Testing included five SSL replacement lamps (a candelabra lamp, a T8 drop-in replacement, and three MR16 lamps), two downlight products, several desk lamps and undercabinet fixtures, and a number of diverse outdoor luminaires.
The report says that a wide performance range was measured, from a wide range of product types, and care should be taken to generalize. While none of the products tested would pass Energy Star requirements for solid-state lighting, some offer very positive qualities.
However, as in earlier rounds, the greatest concern revealed by this testing was the inaccuracy of performance data presented in manufacturer product literature. "The continued practice of providing incorrect qualitative comparisons to other light sources and inappropriate quantitative performance values in manufacturer literature may mislead consumers and damage SSL market potential in the long-run," said the report.
The MR16 and candelabra lamps that were tested may fill needs in market niches (for example, for low wattage devices in decorative applications), but cannot serve as direct replacements for 20W halogen or incandescent products as claimed in marketing publications because their output levels are too low.

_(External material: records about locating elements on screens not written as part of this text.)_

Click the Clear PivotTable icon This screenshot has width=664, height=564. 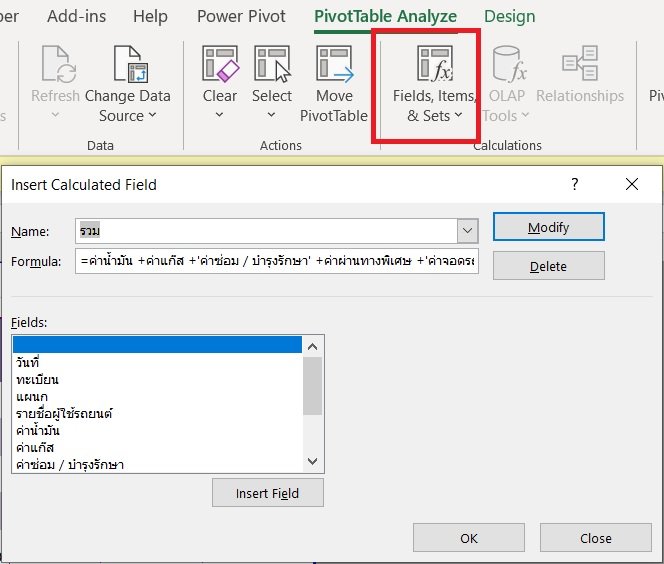click(220, 64)
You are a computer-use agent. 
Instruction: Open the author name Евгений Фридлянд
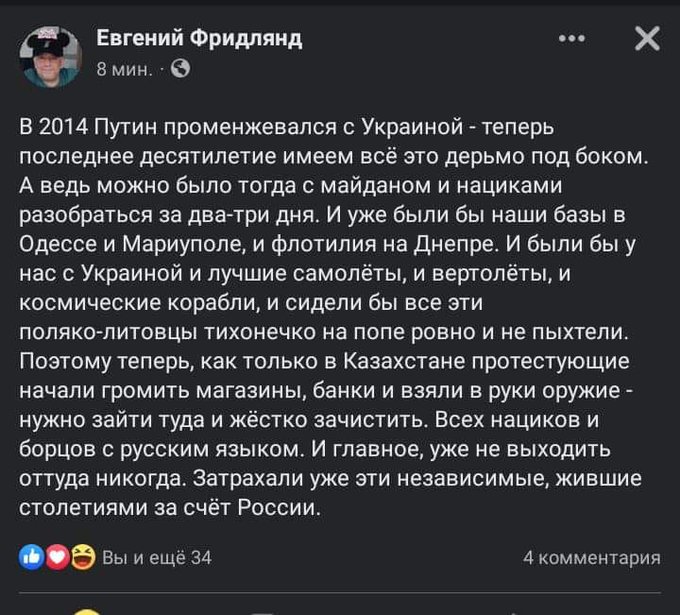pyautogui.click(x=198, y=39)
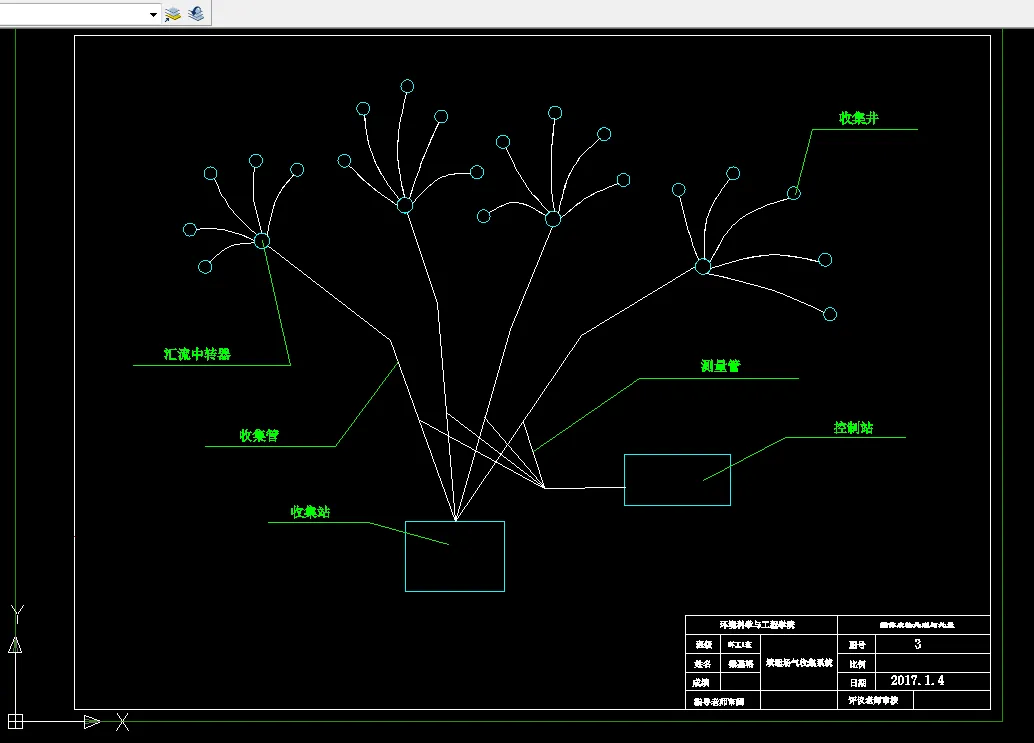Select the 控制站 label text
This screenshot has width=1034, height=743.
(x=853, y=427)
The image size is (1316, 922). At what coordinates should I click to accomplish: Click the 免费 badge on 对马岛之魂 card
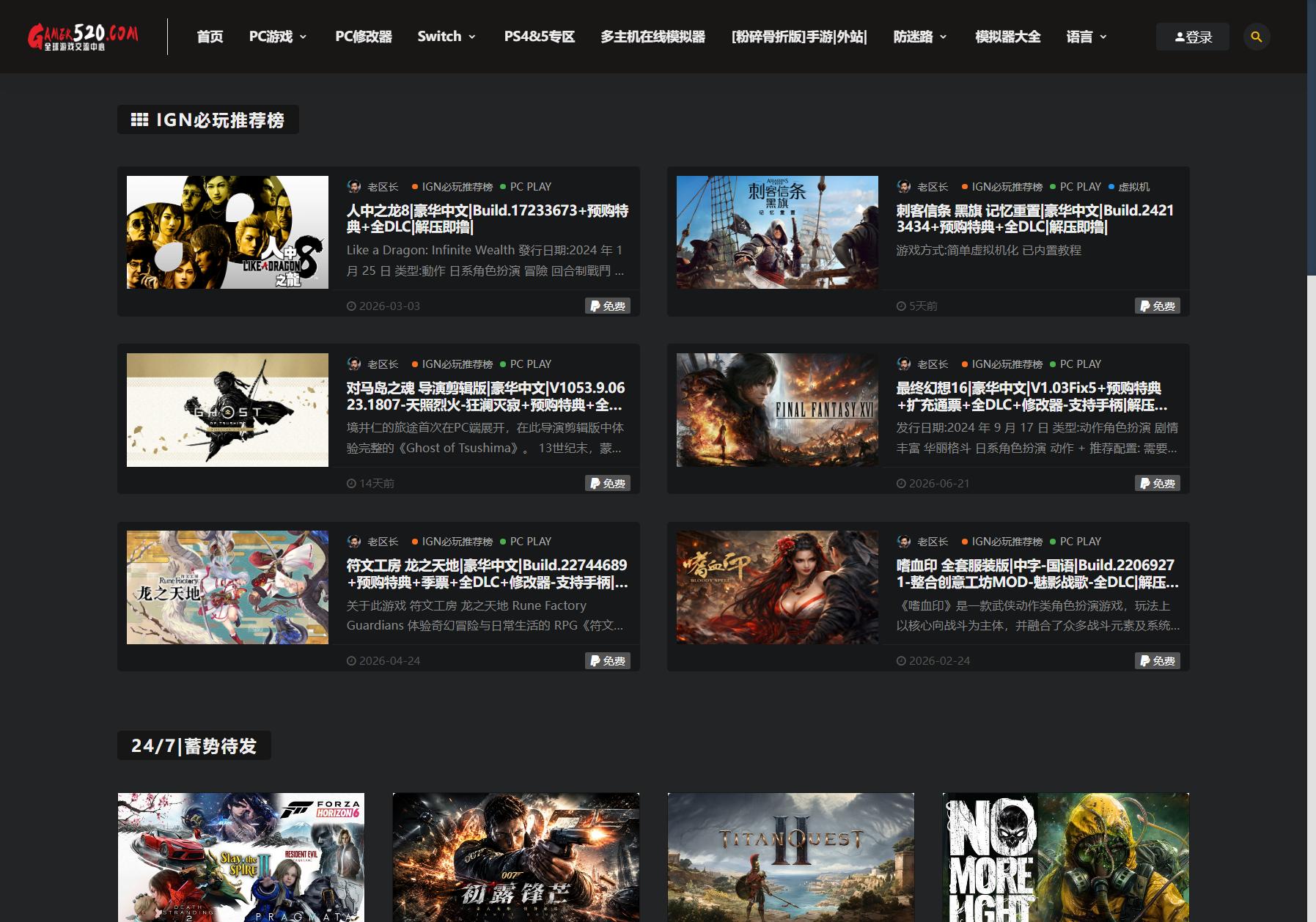(x=608, y=483)
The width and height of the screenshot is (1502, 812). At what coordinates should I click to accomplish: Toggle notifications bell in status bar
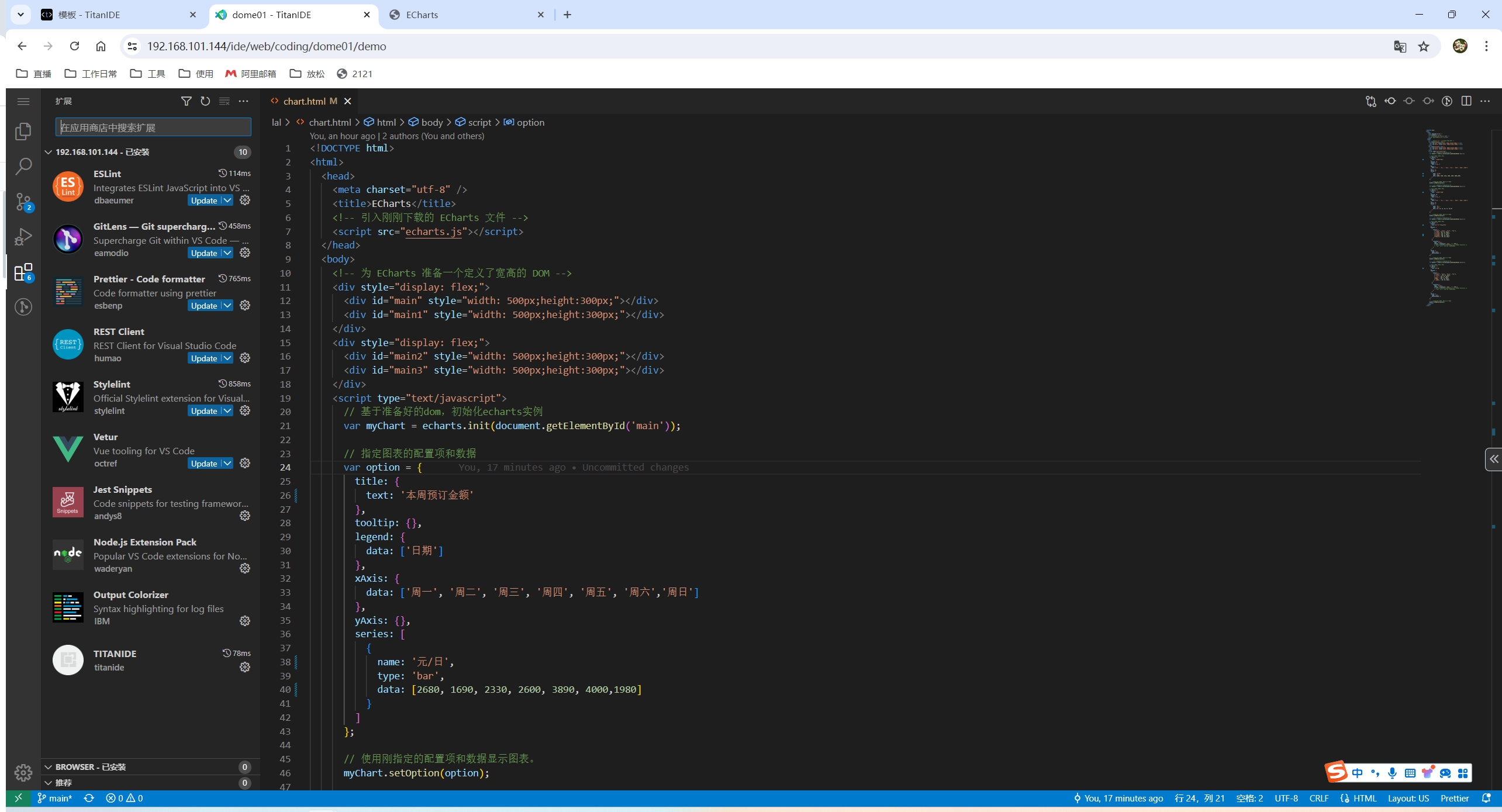click(1486, 799)
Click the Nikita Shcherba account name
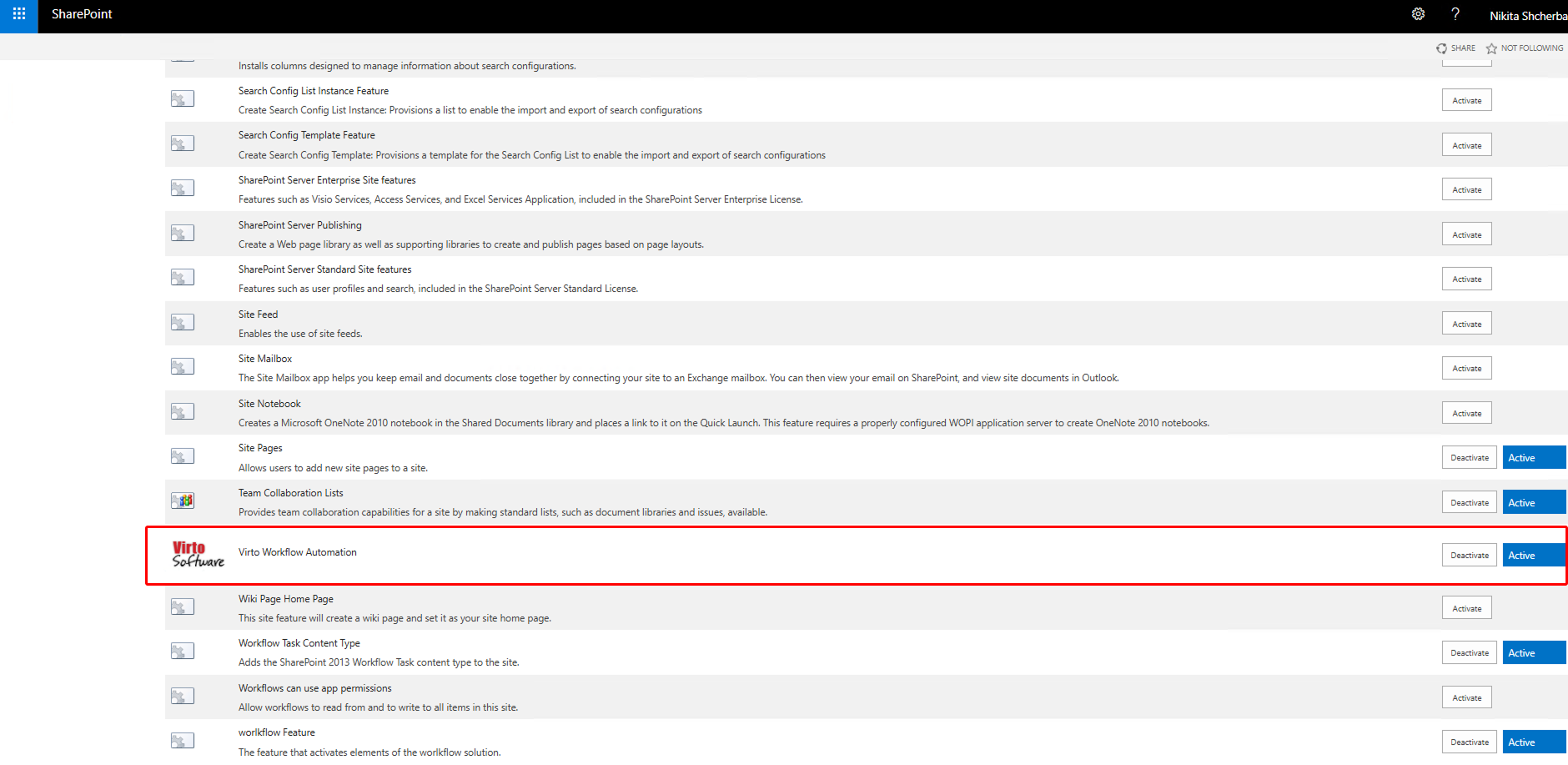The image size is (1568, 765). click(1528, 15)
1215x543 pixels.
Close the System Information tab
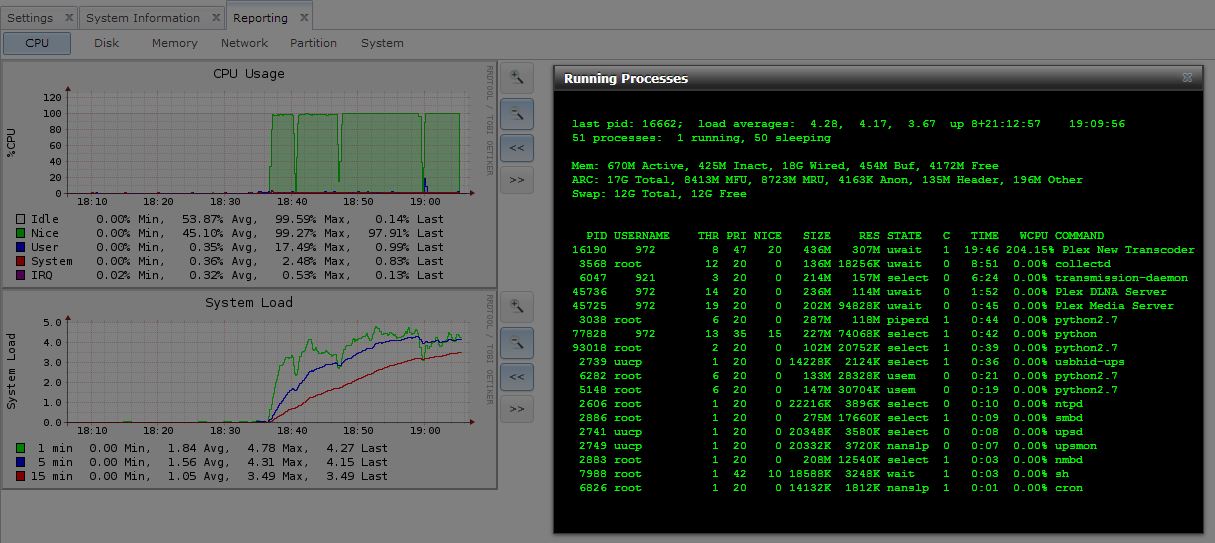(x=216, y=18)
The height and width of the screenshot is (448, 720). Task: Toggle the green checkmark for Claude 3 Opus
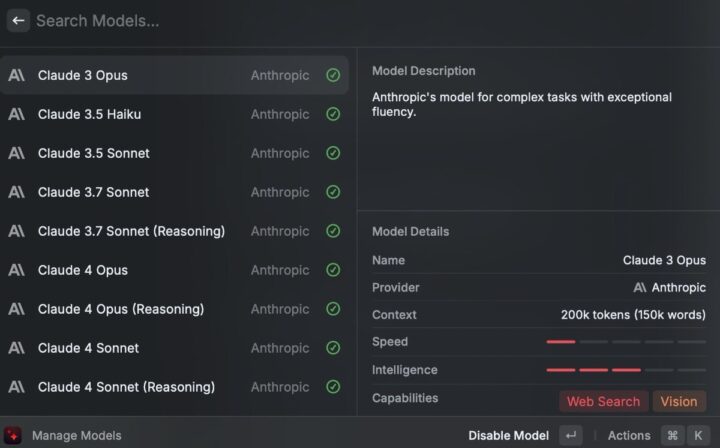coord(333,75)
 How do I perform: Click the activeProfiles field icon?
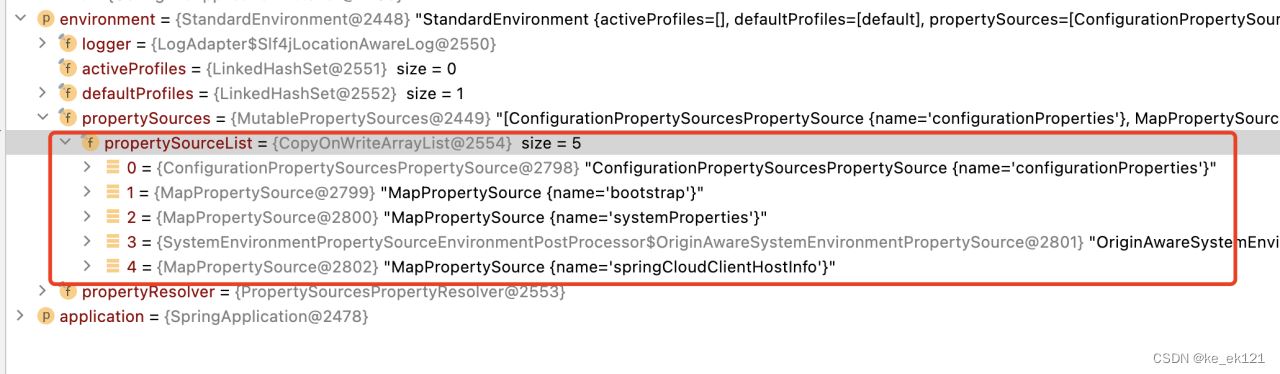click(x=67, y=69)
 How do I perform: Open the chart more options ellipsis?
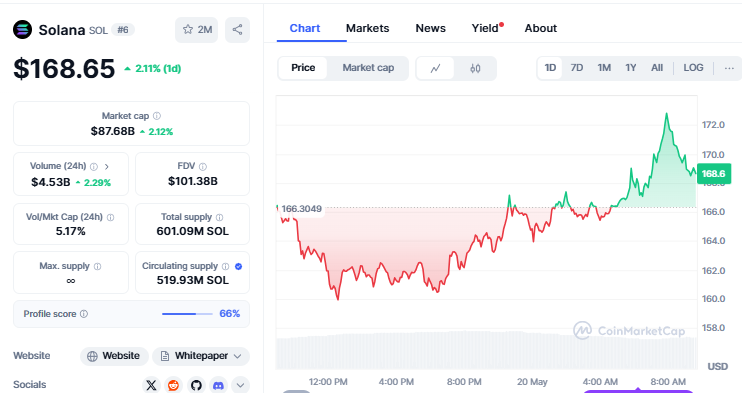click(x=729, y=68)
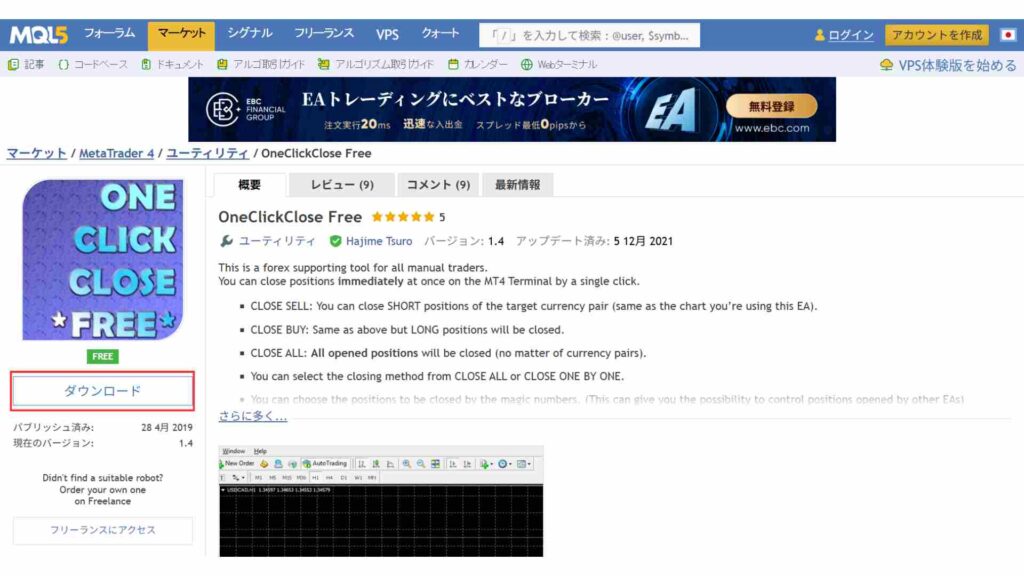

The three desk lamps all had higher efficacies than the halogen benchmark desk lamp that was tested in Round 2, although none of them come close to competing with the CFL Energy Star desk lamp in Round 4. Encouragingly, for the first time, one SSL desk lamp was found to have a zero off-state power draw.
Since at this stage the reliability of SSL products is still largely theoretical, claims of consistent color maintenance in luminaires and 50,000-hour lifetimes (or more) are at this point only speculative.
Purchasing decisions where the expected life of an SSL product is an important factor should consider product guarantees, knowledge about which LED devices are used in a product, the reputation of the manufacturer of the LED devices used in the luminaire, and the reputation of luminaire manufacturer.